WHAT YOU SHOULD DO
Reproduce the stretch of the grid search passage from "setBestGridParams(synobj2)" through "peaks/fragments between them." word for word.

GIVEN PASSAGE
_____
Grid search{#gridsearch}

To find EMRTS (exact m/z-retention time pairs) we try are running a grid search to find the best retention time tolerance and m/z tolerance that results in the most correct one-to-one matching in the merged (already identified) data. If the identification and quantitation run are HDMS$^E$ data we could use the new 3D grid search that looks for the best matching in the retention time, m/z and ion mobility (drift time) domain to increase the accuracy. If one or both datasets are MS$^E$ data it falls back to the traditional 2D grid search.

searchGrid(synobj2,
           imdiffs=seq(from=0.6, to=1.6, by=0.2),
           ppms=seq(from=2, to=20, by=2),
           nsds=seq(from=0.5, to=5, by=0.5))
setBestGridParams(synobj2)
findEMRTs(synobj2)
plotEMRTtable(synobj2)

Fragment matching{#fragmentmatching}

For the details of the fragment matching procedure we refer to the fragment matching vignette that is available online and with vignette("fragmentmatching", package = "synapter"). Briefly we compare the fragments of the identification run with the spectra from the quantification run and remove entries where there are very few/none common peaks/fragments between them.

First we starting by removing less intense fragments and peaks.

filterFragments(synobj2,
                what="fragments.ident",
                minIntensity=70)
_____
(Text and element pointing records)
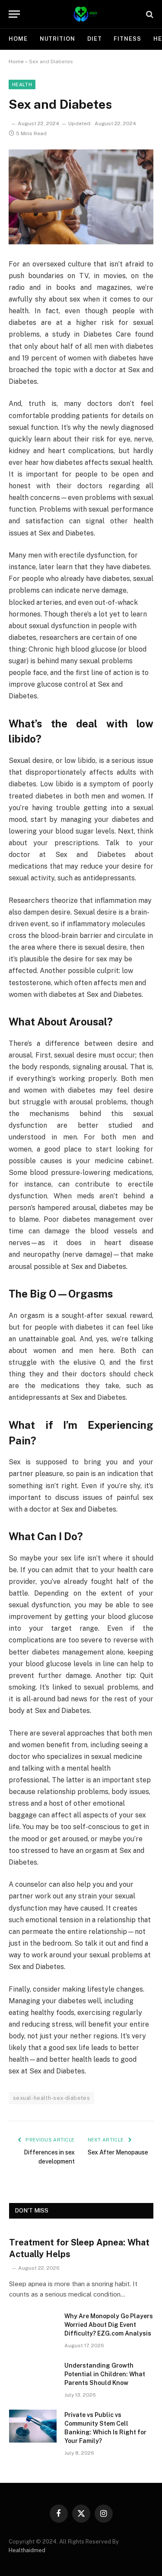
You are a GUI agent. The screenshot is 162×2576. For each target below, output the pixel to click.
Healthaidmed (27, 2550)
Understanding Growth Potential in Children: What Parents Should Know (104, 2374)
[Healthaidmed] (85, 14)
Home (18, 39)
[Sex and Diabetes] (81, 196)
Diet (94, 39)
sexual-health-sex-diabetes (51, 2098)
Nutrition (57, 39)
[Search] (148, 14)
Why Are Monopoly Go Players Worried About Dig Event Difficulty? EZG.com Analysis (108, 2325)
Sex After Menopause (118, 2152)
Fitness (127, 39)
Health (22, 84)
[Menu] (14, 14)
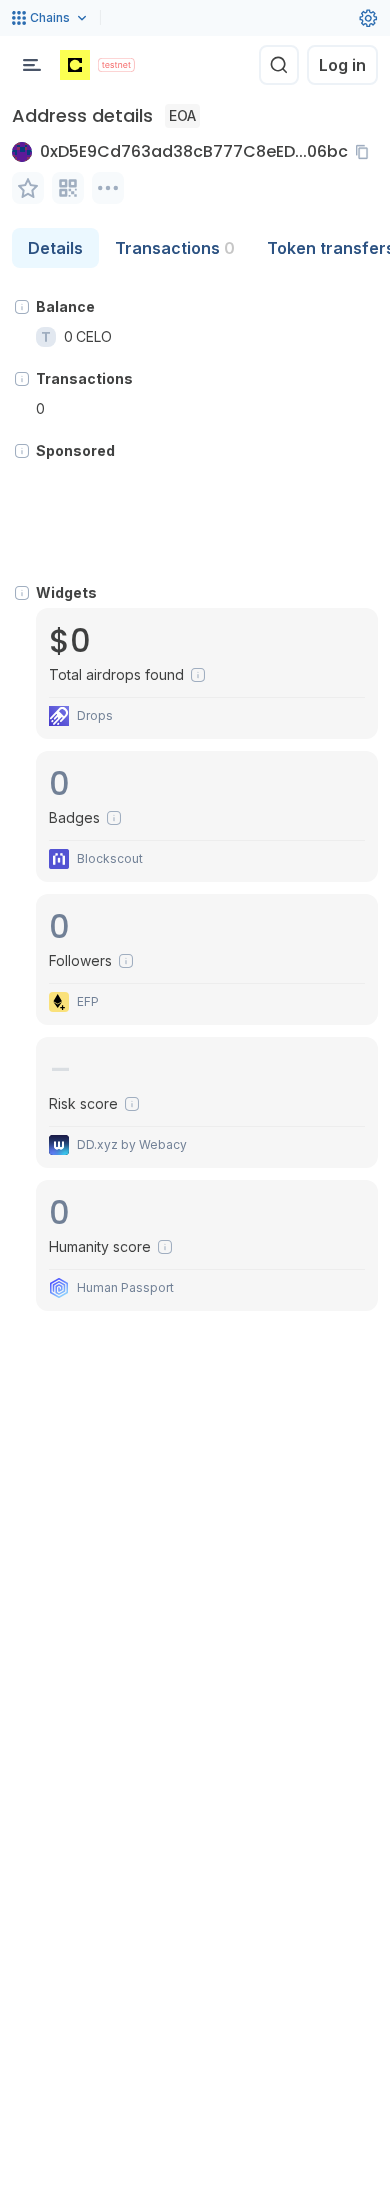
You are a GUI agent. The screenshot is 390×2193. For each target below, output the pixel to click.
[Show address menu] (108, 188)
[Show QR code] (68, 188)
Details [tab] (55, 248)
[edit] (28, 188)
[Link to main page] (75, 65)
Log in (342, 65)
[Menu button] (32, 65)
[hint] (22, 307)
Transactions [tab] (175, 248)
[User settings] (368, 18)
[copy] (366, 152)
_____
SOLUTION TO THIS PROBLEM
setBestGridParams(synobj2)
findEMRTs(synobj2)
plotEMRTtable(synobj2)

Fragment matching{#fragmentmatching}

For the details of the fragment matching procedure we refer to the fragment matching vignette that is available online and with vignette("fragmentmatching", package = "synapter"). Briefly we compare the fragments of the identification run with the spectra from the quantification run and remove entries where there are very few/none common peaks/fragments between them.